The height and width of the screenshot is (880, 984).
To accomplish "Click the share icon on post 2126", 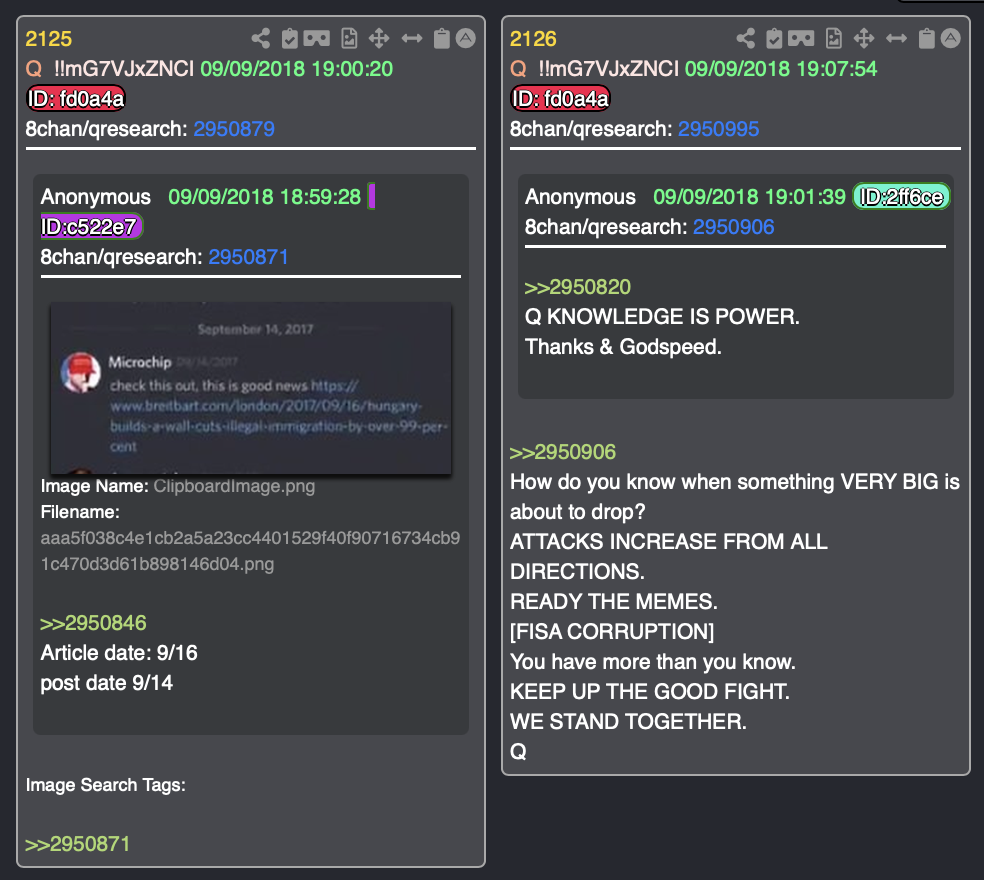I will tap(746, 38).
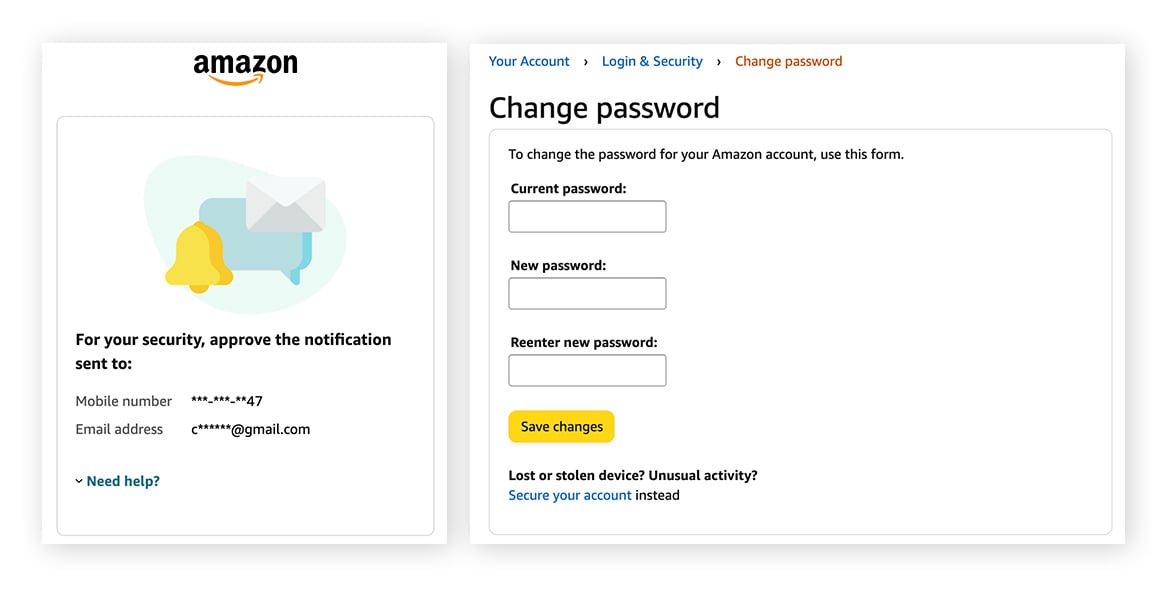Open the Your Account breadcrumb link
1168x592 pixels.
[529, 61]
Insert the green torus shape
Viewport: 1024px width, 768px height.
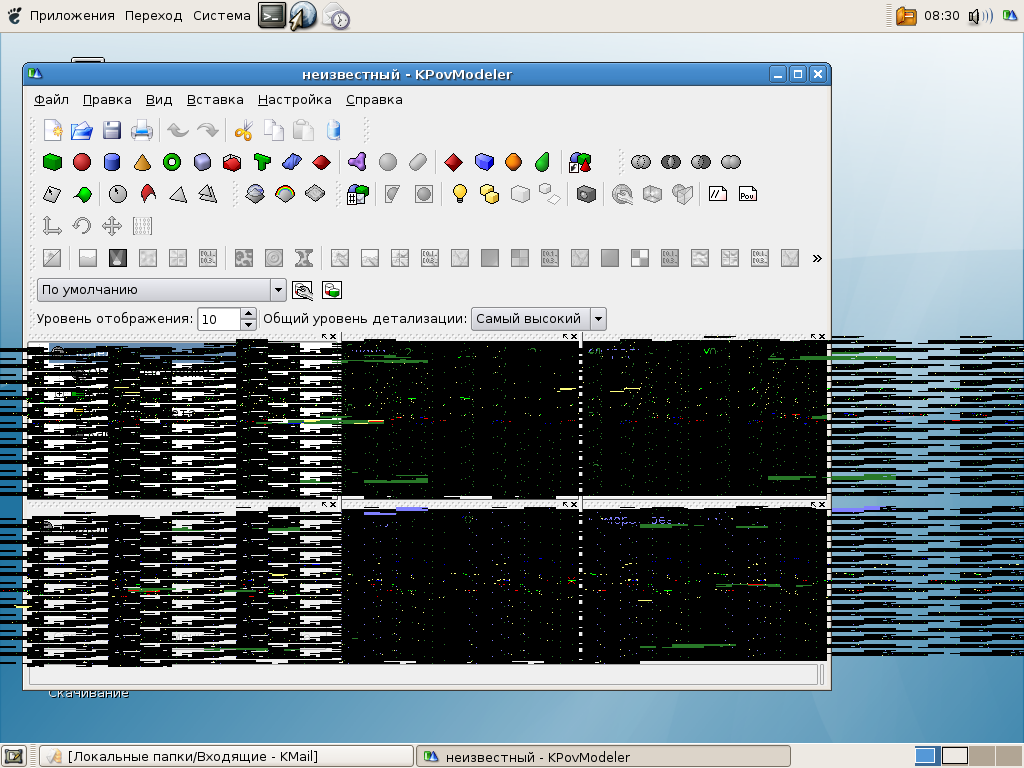[172, 162]
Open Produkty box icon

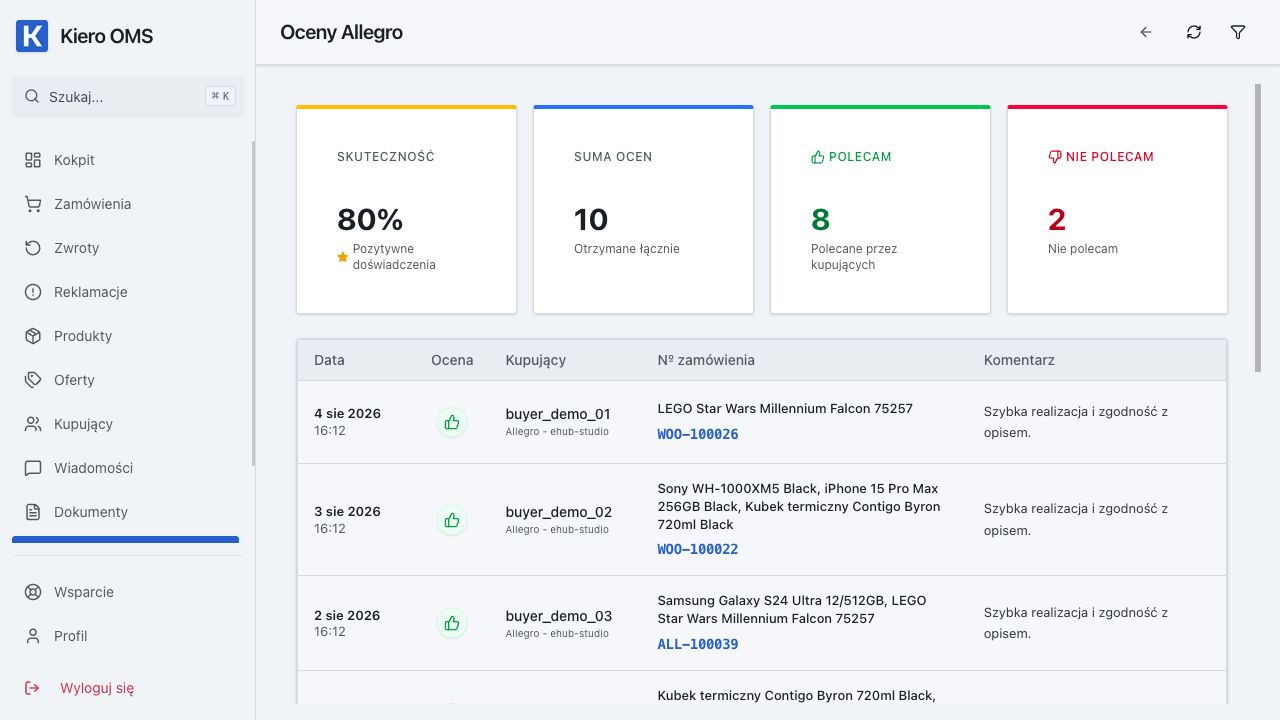33,336
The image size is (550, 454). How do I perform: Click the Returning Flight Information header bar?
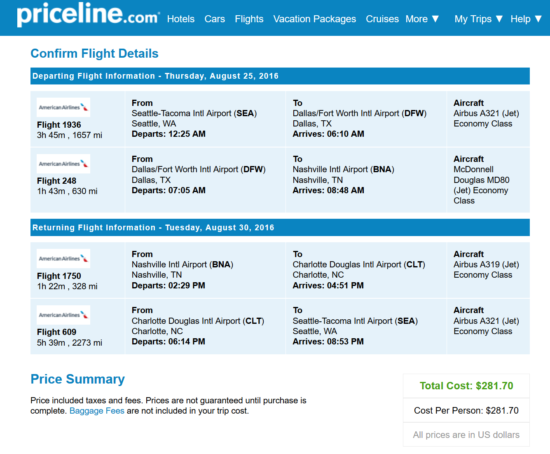pos(280,227)
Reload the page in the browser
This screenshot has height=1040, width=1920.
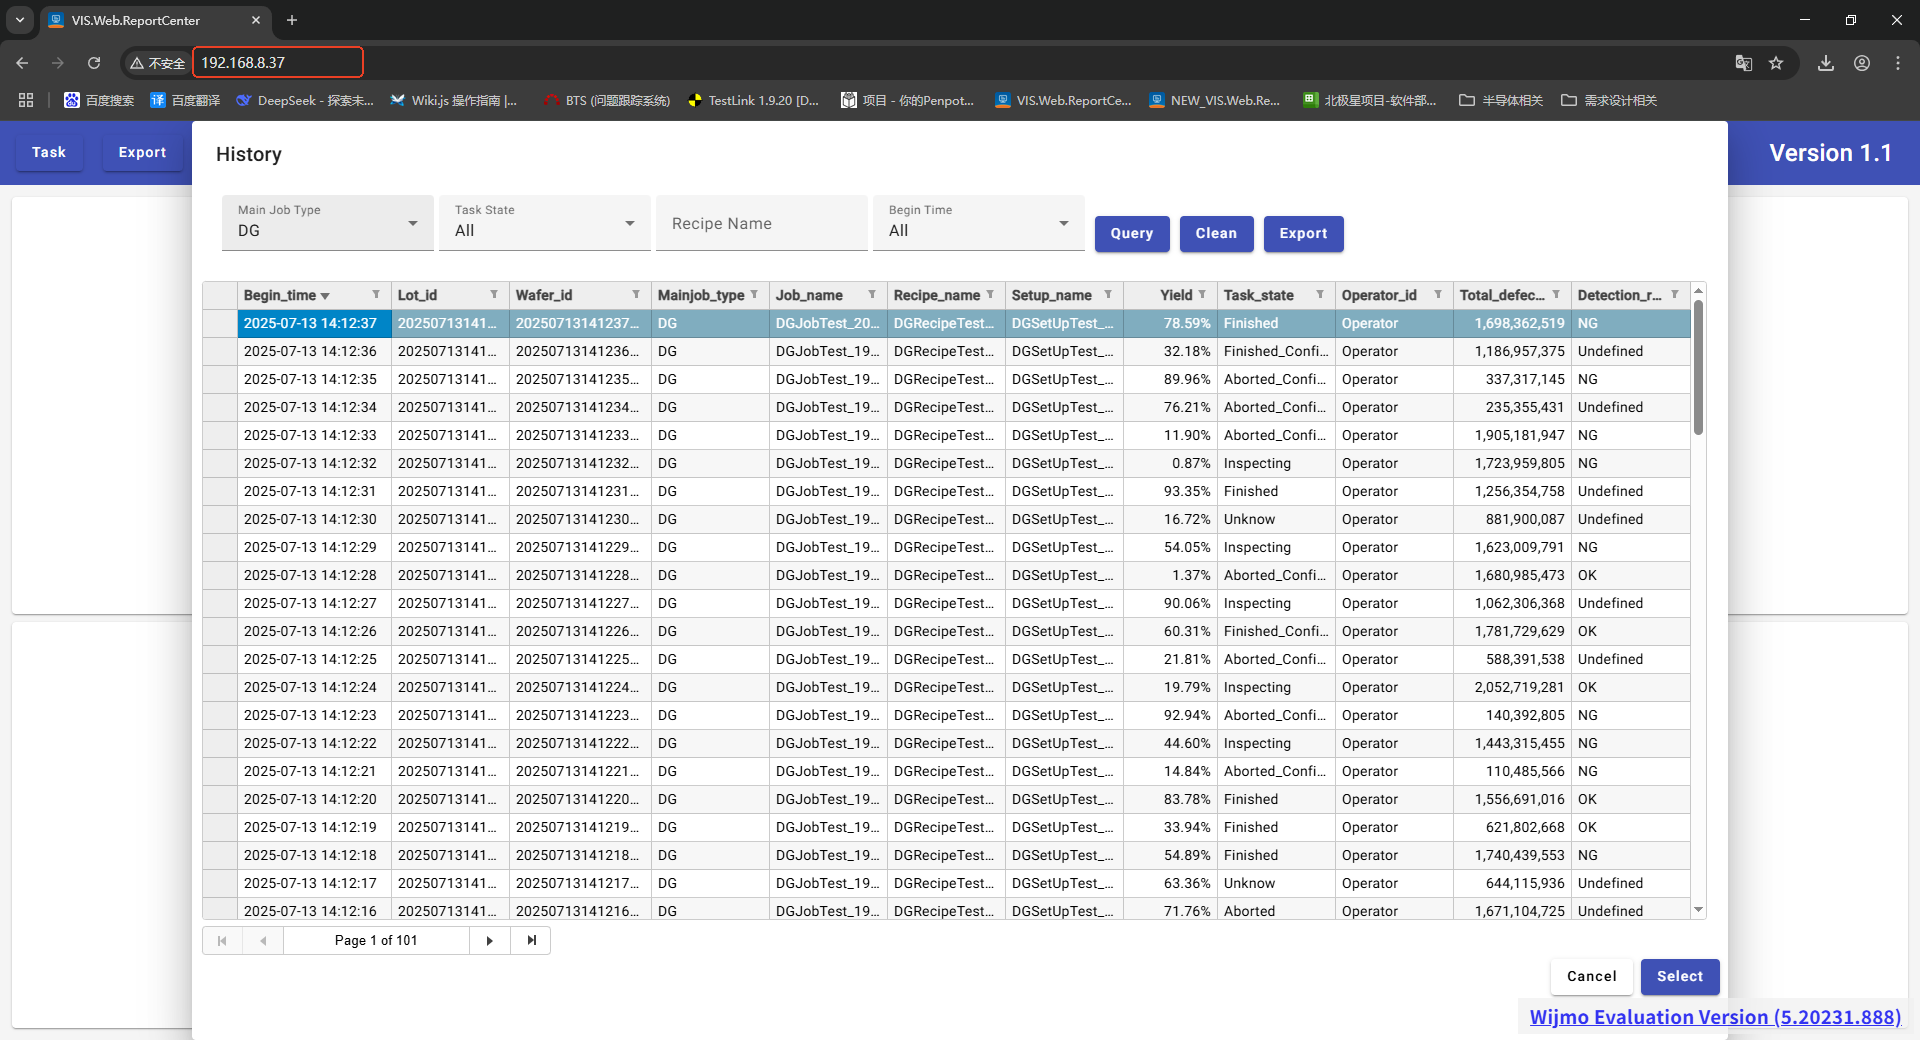pyautogui.click(x=94, y=63)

TASK BRIEF. Beginning at the line that contains "Open Produkty box icon", copy each remaining line of the records exactly, through the final one. Omit the pictures.

ANSWER FOR THIS EXERCISE.
Open Produkty box icon

33,336
The image size is (550, 454). How do I perform: Click the Returning Flight Information header bar?
pos(280,227)
Reload the page in the browser
This screenshot has height=1040, width=1920.
pyautogui.click(x=94, y=63)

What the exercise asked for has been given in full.